Tuesday, April 8, 2008

"The Fall and Rise of the Islamic State" by author Noah Feldman

Noah Feldman's book "The Fall and Rise of the Islamic State" conveys many of the common stereotypes and political assertions that have undermined justice in the Middle East, Arab World and Islamic World. Althoug it offers some deep thought, it is consumed by common stereotypes: for example in Iran, the author argues that Islamicists merged Islamic law with political government, but really doesn't put the blame where it belongs, on the corruption of American and Western foreign policy which helped create confrontation pushing Muslims into a corner in the world that they have learned to dominate and use as a base for expansion.

Iran was governed by one of the most brutal secular tyrants in the world, the Shah of Iran, Reza Pahlavi.

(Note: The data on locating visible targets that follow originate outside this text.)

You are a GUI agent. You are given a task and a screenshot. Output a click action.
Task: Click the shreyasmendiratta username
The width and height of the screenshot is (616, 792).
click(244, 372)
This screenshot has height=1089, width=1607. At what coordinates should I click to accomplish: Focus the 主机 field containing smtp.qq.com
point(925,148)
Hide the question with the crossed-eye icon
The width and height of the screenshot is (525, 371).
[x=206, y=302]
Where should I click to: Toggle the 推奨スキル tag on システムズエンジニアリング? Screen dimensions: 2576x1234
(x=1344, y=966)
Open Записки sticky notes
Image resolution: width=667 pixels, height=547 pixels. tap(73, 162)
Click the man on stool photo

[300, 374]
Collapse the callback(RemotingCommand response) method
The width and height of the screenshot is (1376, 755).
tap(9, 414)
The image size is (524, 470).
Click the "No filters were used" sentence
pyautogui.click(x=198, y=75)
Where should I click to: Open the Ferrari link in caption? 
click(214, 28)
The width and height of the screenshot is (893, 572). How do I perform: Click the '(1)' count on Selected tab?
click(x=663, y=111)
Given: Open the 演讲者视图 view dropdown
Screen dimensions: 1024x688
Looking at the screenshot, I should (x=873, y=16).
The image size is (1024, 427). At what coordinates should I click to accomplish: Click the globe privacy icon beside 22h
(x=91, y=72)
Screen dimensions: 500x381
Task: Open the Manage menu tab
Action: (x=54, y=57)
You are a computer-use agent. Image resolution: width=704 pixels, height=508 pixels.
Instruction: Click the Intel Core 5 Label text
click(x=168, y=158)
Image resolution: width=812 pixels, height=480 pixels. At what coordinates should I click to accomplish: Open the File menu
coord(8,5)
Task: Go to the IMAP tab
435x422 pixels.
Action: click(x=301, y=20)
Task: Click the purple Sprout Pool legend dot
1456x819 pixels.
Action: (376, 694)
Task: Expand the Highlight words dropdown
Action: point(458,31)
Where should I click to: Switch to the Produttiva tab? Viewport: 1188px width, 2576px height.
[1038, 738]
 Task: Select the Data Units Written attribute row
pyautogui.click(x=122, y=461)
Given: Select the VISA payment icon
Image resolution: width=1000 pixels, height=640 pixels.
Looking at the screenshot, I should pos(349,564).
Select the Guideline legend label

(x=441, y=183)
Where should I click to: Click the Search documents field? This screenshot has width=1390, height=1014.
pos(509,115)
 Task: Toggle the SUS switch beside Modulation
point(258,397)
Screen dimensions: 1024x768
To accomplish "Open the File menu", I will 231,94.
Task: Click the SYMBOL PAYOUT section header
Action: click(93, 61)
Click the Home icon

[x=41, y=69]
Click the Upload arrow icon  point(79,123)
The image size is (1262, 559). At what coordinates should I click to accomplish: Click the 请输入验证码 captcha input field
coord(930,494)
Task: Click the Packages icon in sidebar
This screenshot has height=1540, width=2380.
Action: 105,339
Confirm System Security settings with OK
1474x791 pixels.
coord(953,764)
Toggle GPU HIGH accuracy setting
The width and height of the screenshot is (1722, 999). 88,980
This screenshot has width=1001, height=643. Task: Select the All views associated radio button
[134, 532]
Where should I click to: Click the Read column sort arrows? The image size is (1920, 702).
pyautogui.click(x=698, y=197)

He was a murderer worse than Saddam Hussein or even Hitler and yet he had the bacing and support of the American government for years as he oppressed his people. When the people of Iran rose to force the Shah out of office -- fighting against the Shah and his American supporters -- the natural reaction was to turn to an extremist Islamic code of justice to compensate for the American corruption that the Shah represented.

Of course, the author does not address the role of Israel, another instance where Western powers sought to impose political situations on the Middle East only to have created a situation where Christians and Muslims were plagued with Western-style injustice. The response, again, has been an extremist rise of anger against Israel and the West, pushing the two sides to extremist ends.

Never criticism of Israel, of course or its role in pushing the Islamicists to the extreme.

If you strip away the politics and perceptions -- which is difficult -- Feldman does try to offer an analysis of today's Islamic world challenges in today's context. His historical narrative is very accurate in many instances. But the bottom line is that no one can expect the Islamic World to embrace legal reform and the rule of law when it is not practiced in other parts of the Middle East, especially in Israel and in Iraq, which is today an American occupied wasteland and killing field.

The real challenge is to address the hypocrisies of the Western World as it applies to Islam and how the failings of the Western World have made it almost impossible to establish true Democracy in those Islamic countries.

The best answer to the Islamic challenge is to practice what you preach and set an example, rather than explaining how the Islamic World has failed to evolve to meet our, Western, expectations.

A great read, despite some need to reinforce missing aspects of the story.